Last night I was at Coq & Balls, a classy Australian bar in Tiong Bahru. In a good example of being hoist upon your own petard, I’d been out at a work do and told my wife I’d be home by 9, and then been persuaded to go for a drink after the meal and then another drink, and before you knew it my phone had a flat battery, it was midnight, and I was walking home.

When I got home, I realised the front door was locked. I’d left my keys in my backpack, which was on the sofa. I tapped quietly on the door, not wanting to rouse my children. No response. I tapped a little more. Still no response.

Through the spy hole, I could see all the lights were on, I suppose to welcome me home, or because my wife was asleep in the living room. I kept tapping. No response.

I thought about banging louder, but what if the neighbours were disturbed by a drunken man banging on the door and called the police? The police probabky haven’t forgiven me for wasting their time with that hammer a few months ago. I tried turning my phone on. It has just enough charge to start up, go through the boot sequence, and then switch off again.

I tapped on the door some more.

I could have gone to the office, I suppose, but my pass was also in my backpack on the sofa, so then I’d have to explain to security why they should let in a half-cut member of staff at 1am. No need for that conversation.

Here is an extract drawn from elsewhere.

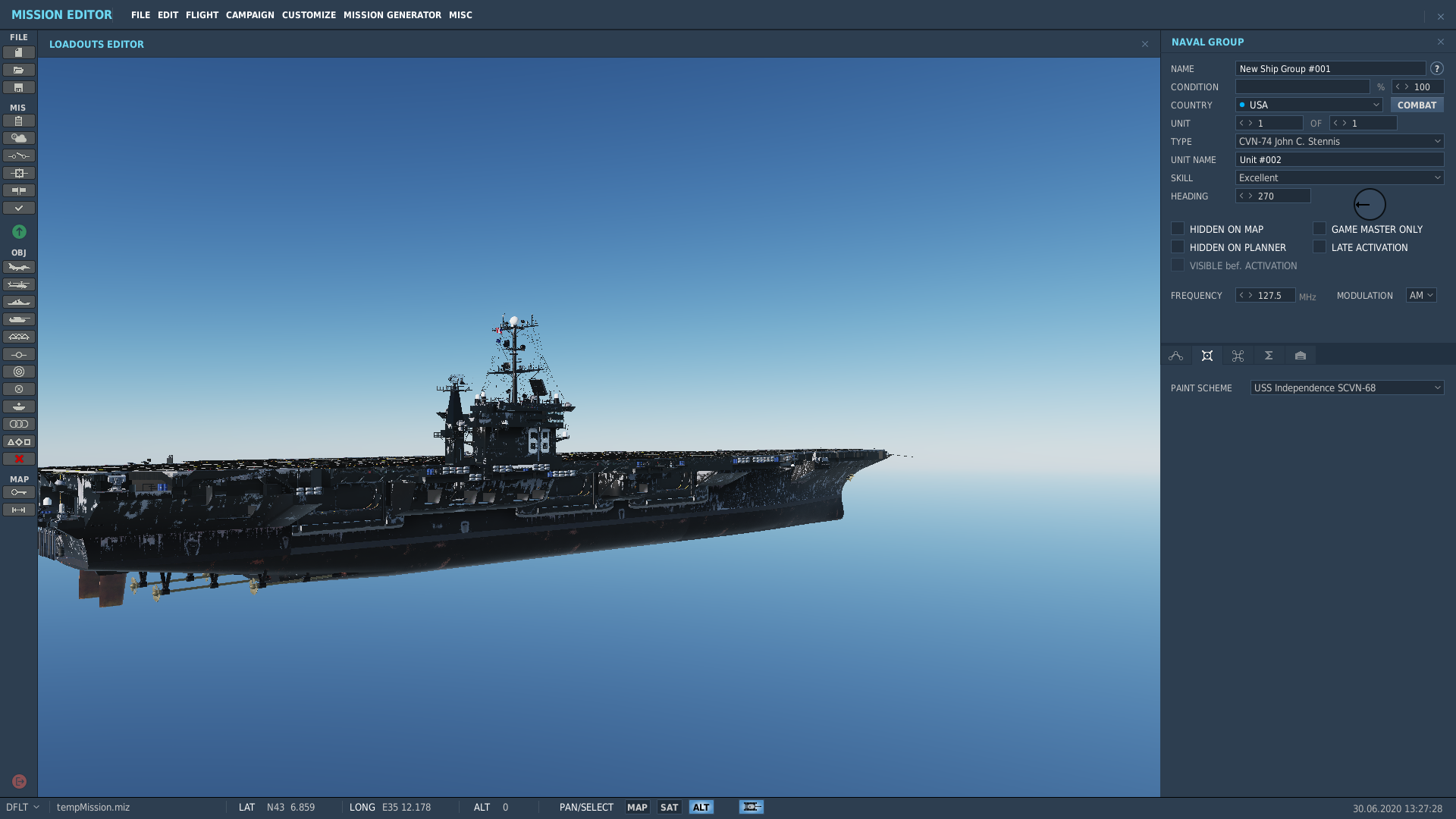
Task: Open the payload tab icon in Naval Group
Action: [x=1207, y=356]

Now, we bought some lamentable chairs from Ikea which never stayed together – the seat cushions kept falling off. We’ve stored them outside the flat, in preparation for disposal. I figured I could lie on them.

I couldn’t, unless I contorted my body and prepared to roll off them onto the concrete floor. So then I figured I’d take the cushions off and lie on them instead. And for the first time ever, one of the cushions was securely screwed to the chair frame.

I lay down on the other, contemplating using my shoes as a pillow, and had half an hour’s sleep under the bright hallway lights, before I woke in agony, body bent and crushed by the hard floor. There’s nothing worse than going to sleep drunk and waking up half an hour later, in the midst of a strange superposition of drunkeness and hangover. I tried to sleep again.

At this point, like an angel my wife materialised, having awoken to find herself alone at 2am and curious as to where her husband was. She let me in, blaming the kids for locking the door, and I got to sleep in my bed.

Until 3am, when, because I’d washed all the salts from my body using booze, my left calf cramped up so hard I woke up screaming, and had to limp around the office all day wearing a compression sleeve. Ah, I’m too od for this world.